Provided material:
┌──

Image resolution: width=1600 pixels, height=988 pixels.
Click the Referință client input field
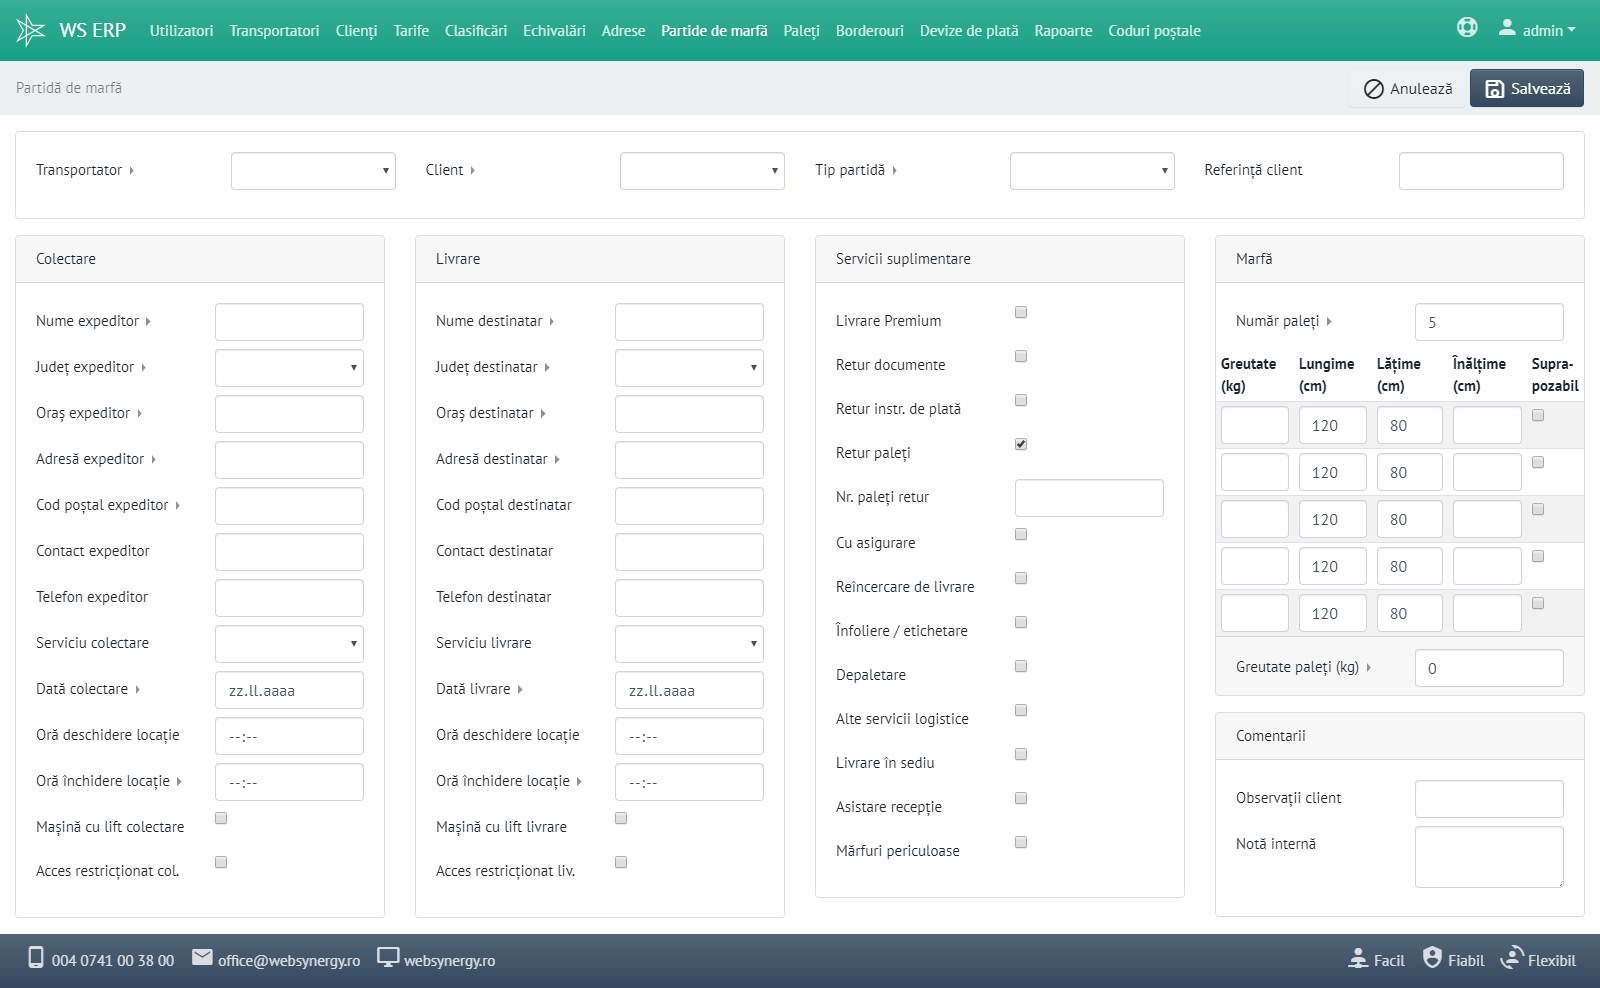pyautogui.click(x=1480, y=171)
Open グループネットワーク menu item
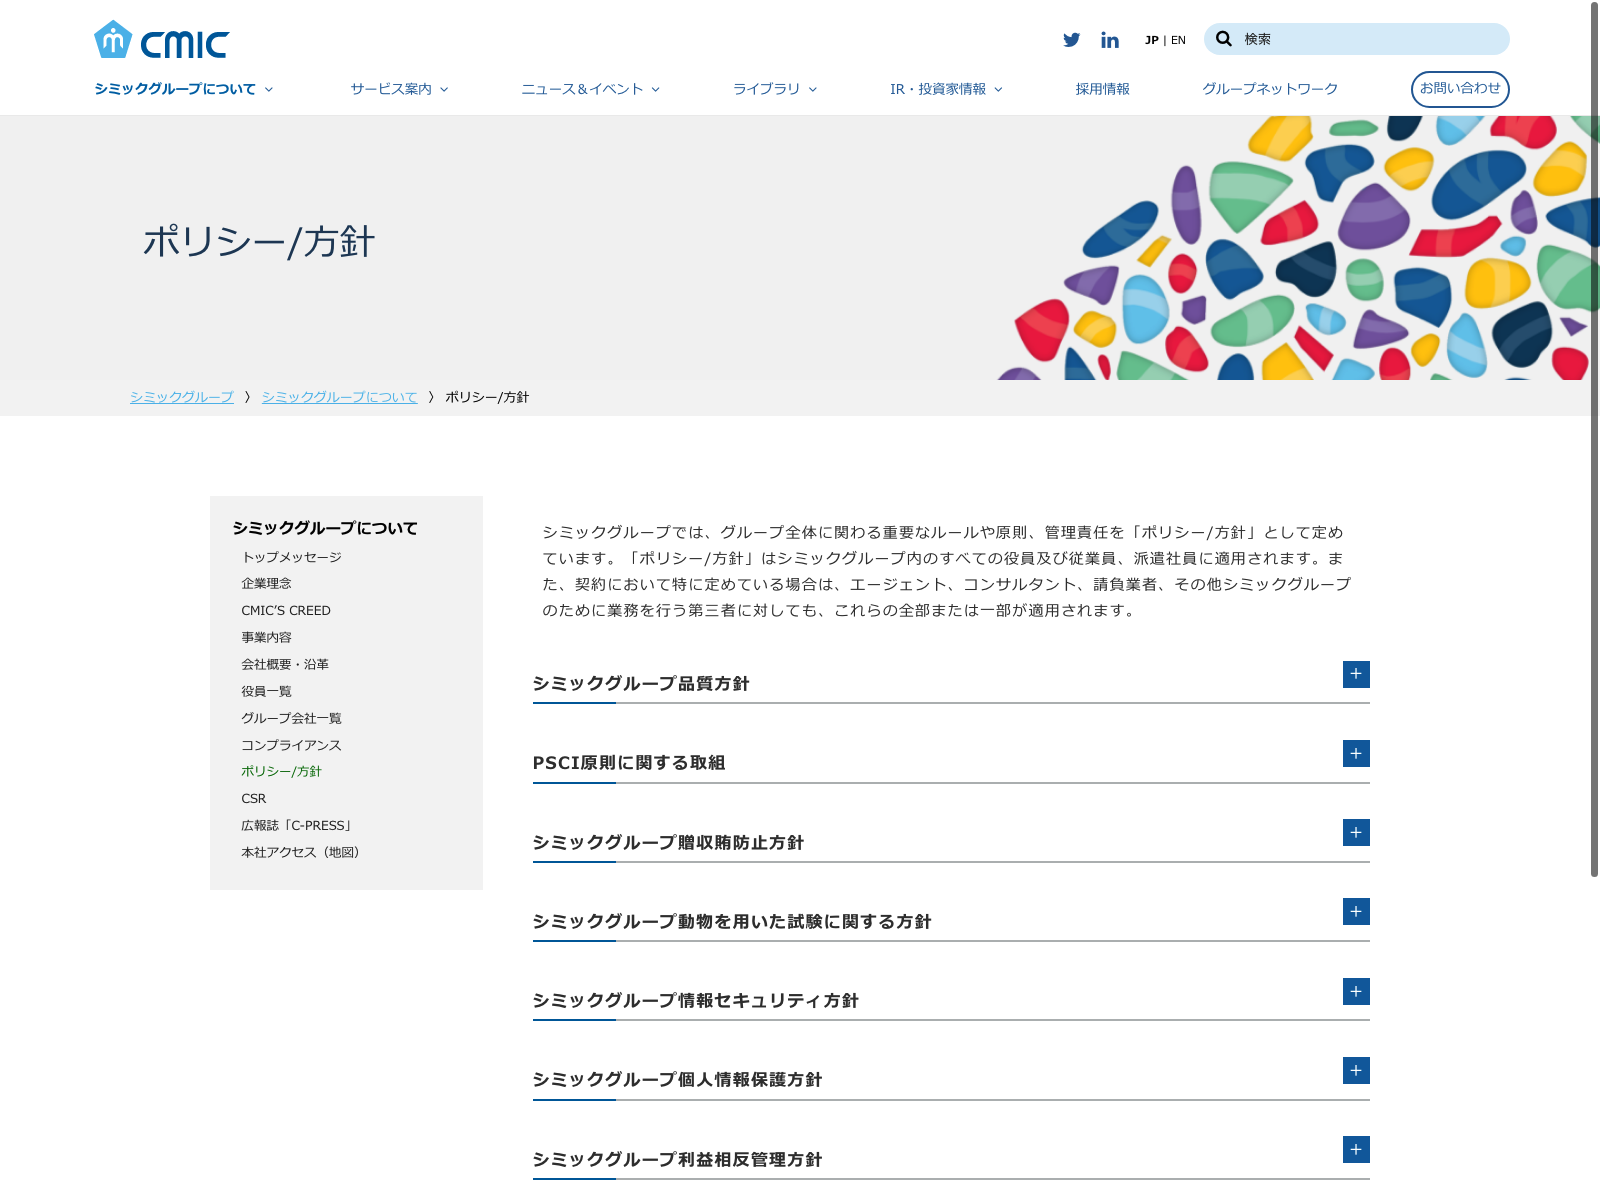 (1269, 89)
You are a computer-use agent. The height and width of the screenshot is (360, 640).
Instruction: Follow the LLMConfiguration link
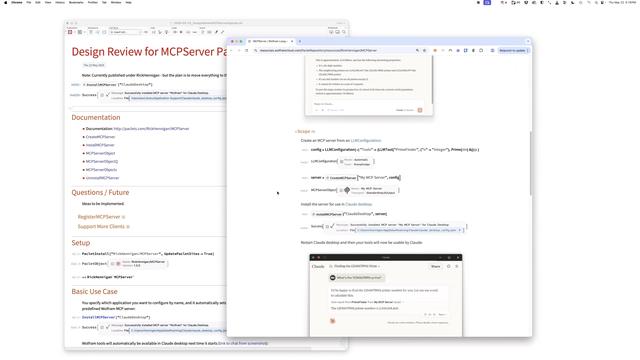(x=366, y=140)
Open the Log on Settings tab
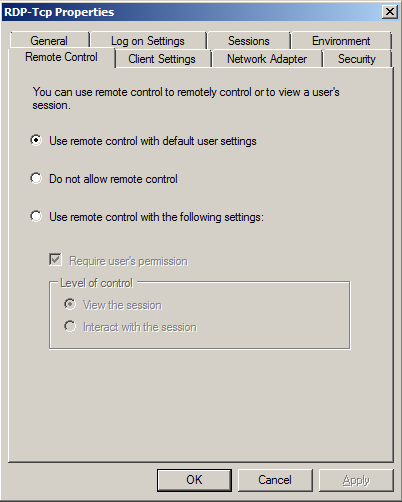The height and width of the screenshot is (502, 402). (x=148, y=41)
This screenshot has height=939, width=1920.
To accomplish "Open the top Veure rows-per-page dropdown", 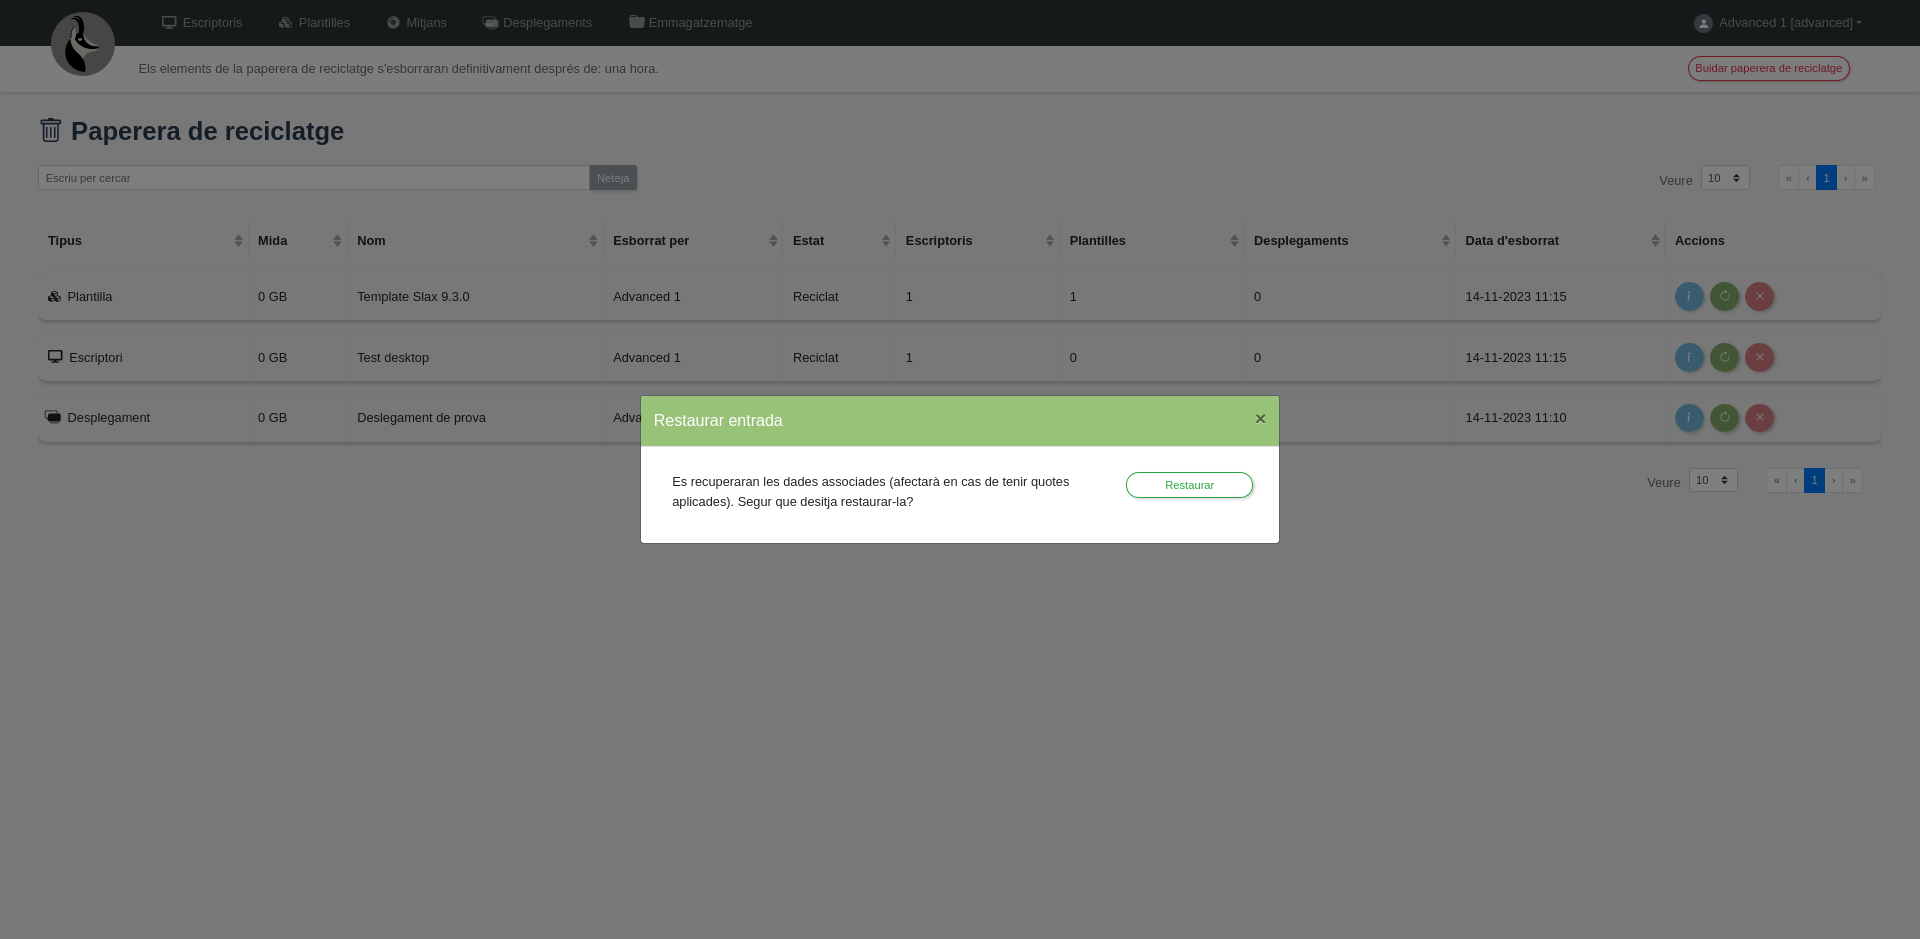I will 1724,178.
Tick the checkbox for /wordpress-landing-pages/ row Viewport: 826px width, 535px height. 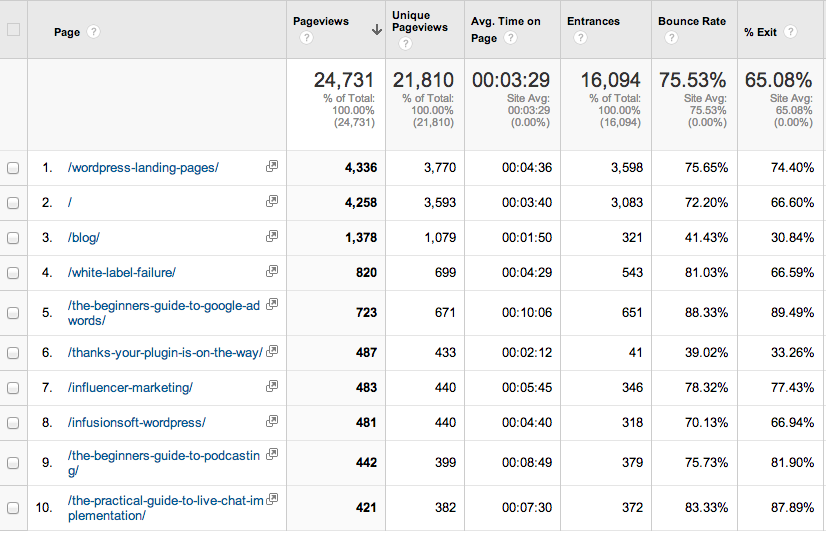coord(13,168)
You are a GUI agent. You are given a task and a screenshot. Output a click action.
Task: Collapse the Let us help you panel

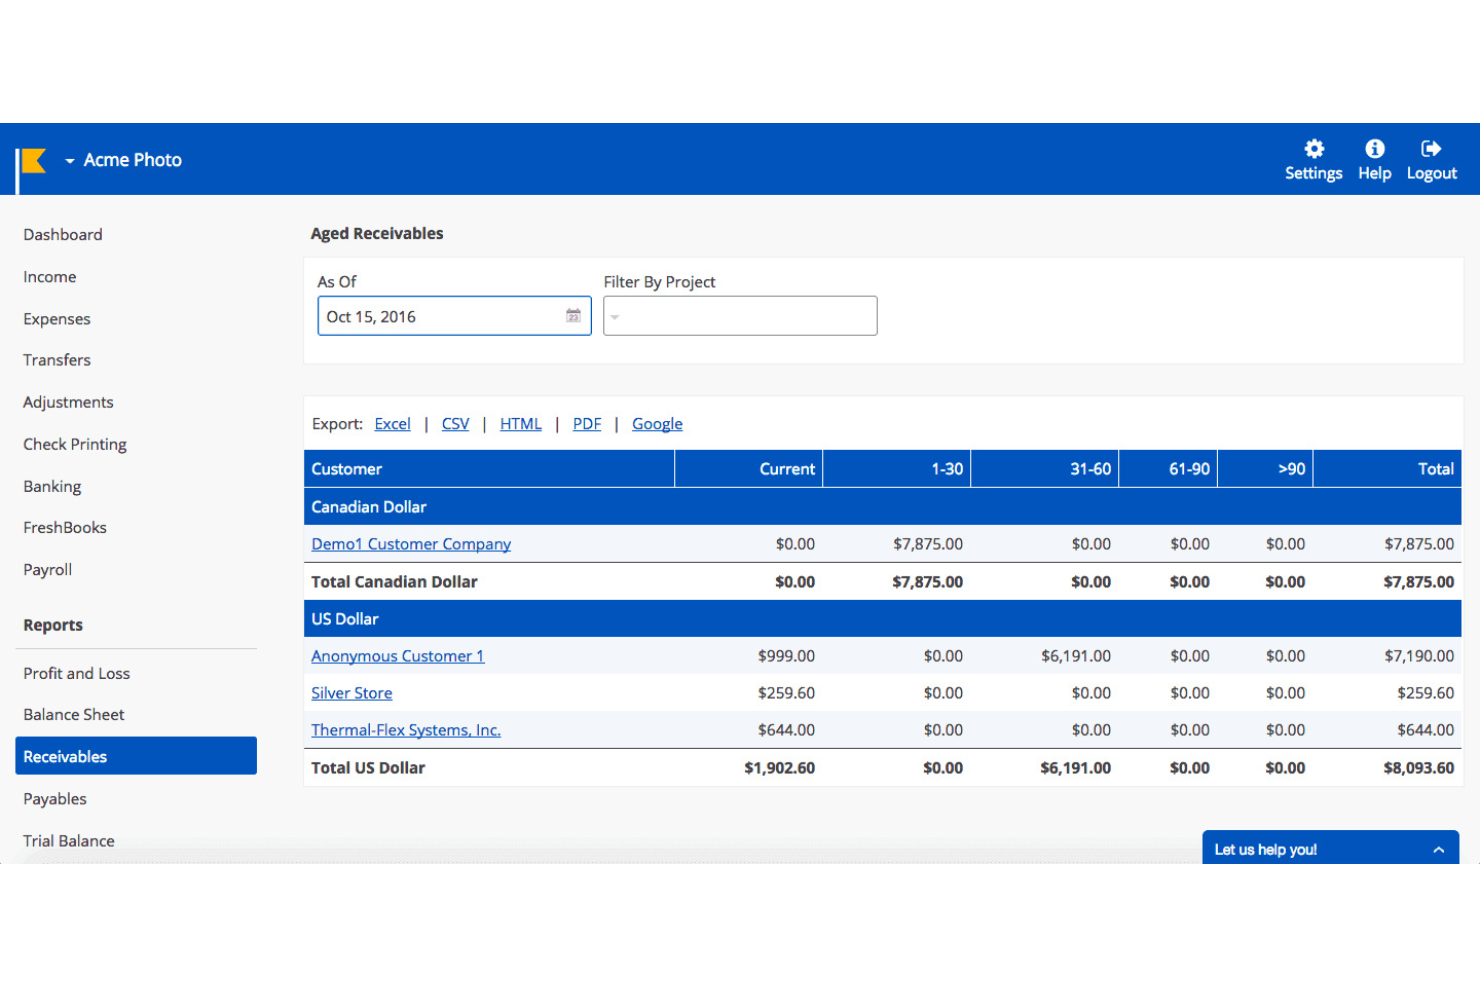pos(1440,847)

└──

Required action: A single figure is the whole answer here: the number of lines in the records above that include "agent".

Exercise result: 2